Painting spasmodically until he commenced a Fine Arts degree at RMIT under the tuition of Dale Hickey and Jeffrey Makin in 1981, like many young artists of his day he flirted with Abstract Expressionism before returning to an Australian realist base with a strong painterly technique. An artist of verve and enthusiasm with an expressionist leaning, he is best known for his “wild, impassioned, ebullient and kinetic atmospheric interpretations of the land/sea/cityscape” in oil and occasionally gouache – also he is a self-taught watercolourist of great merit.

Environmental issues are of paramount concern to Herman, and this love and veneration of nature in all “her” contrasting glory is unmistakably reflected in each landscape panorama he paints – “the energising spirits of the earth are alive and well here”. His pictures reveal a complex inner design often manifesting in vectored strokes, aptly scratched-in flourishes to perfect the compositional balance and internal pictorial rhythms, a lucidity of colour and surprising tonality. The scope of his pictorial world is somewhat daunting, ranging from soft, cosy draped interiors to dynamic industrial scenery, tempestuous Australian vistas and romantic European reminiscences.

In 2004 he won the Camberwell Rotary Art Show’s Best Oil, in 1989, 93 and 95 he won the Camberwell Rotary Watercolour prize, in 1989 he received the Camberwell Rotary Travel Scholarship, he won the Alice Bale Award in 1989 and 1993, and has won many other awards.

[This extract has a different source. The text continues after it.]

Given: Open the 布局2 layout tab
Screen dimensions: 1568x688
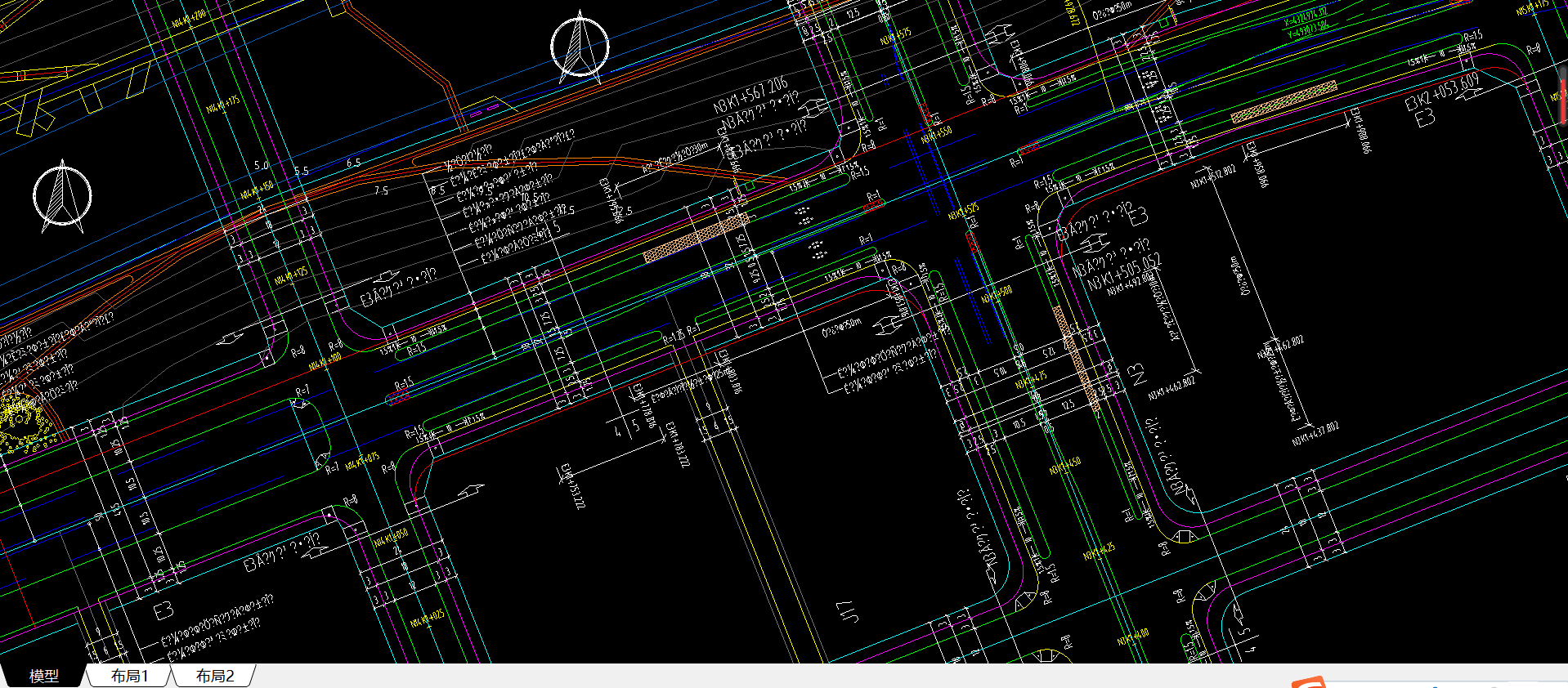Looking at the screenshot, I should [215, 676].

In 1994 Herman was invited by the National Taiwan Art Institute to participate in a book and travelling exhibition of selected artists from Australia, USA and Taiwan. His paintings are featured in Australian Impressionist and Realist Artists by Tom Roberts, 120 Years of Watercolourists, by the Australian Realist Artists, Artists and Galleries of Australia and New Zealand by Max Germaine and Profile on Contemporary Watercolourists.

He is a member ‘The Twenty Melbourne Painters Society’, ‘Australian Guild of Realist Artists’ and the Victorian Artists Society. He is in numerous private and public collections nationally and internationally.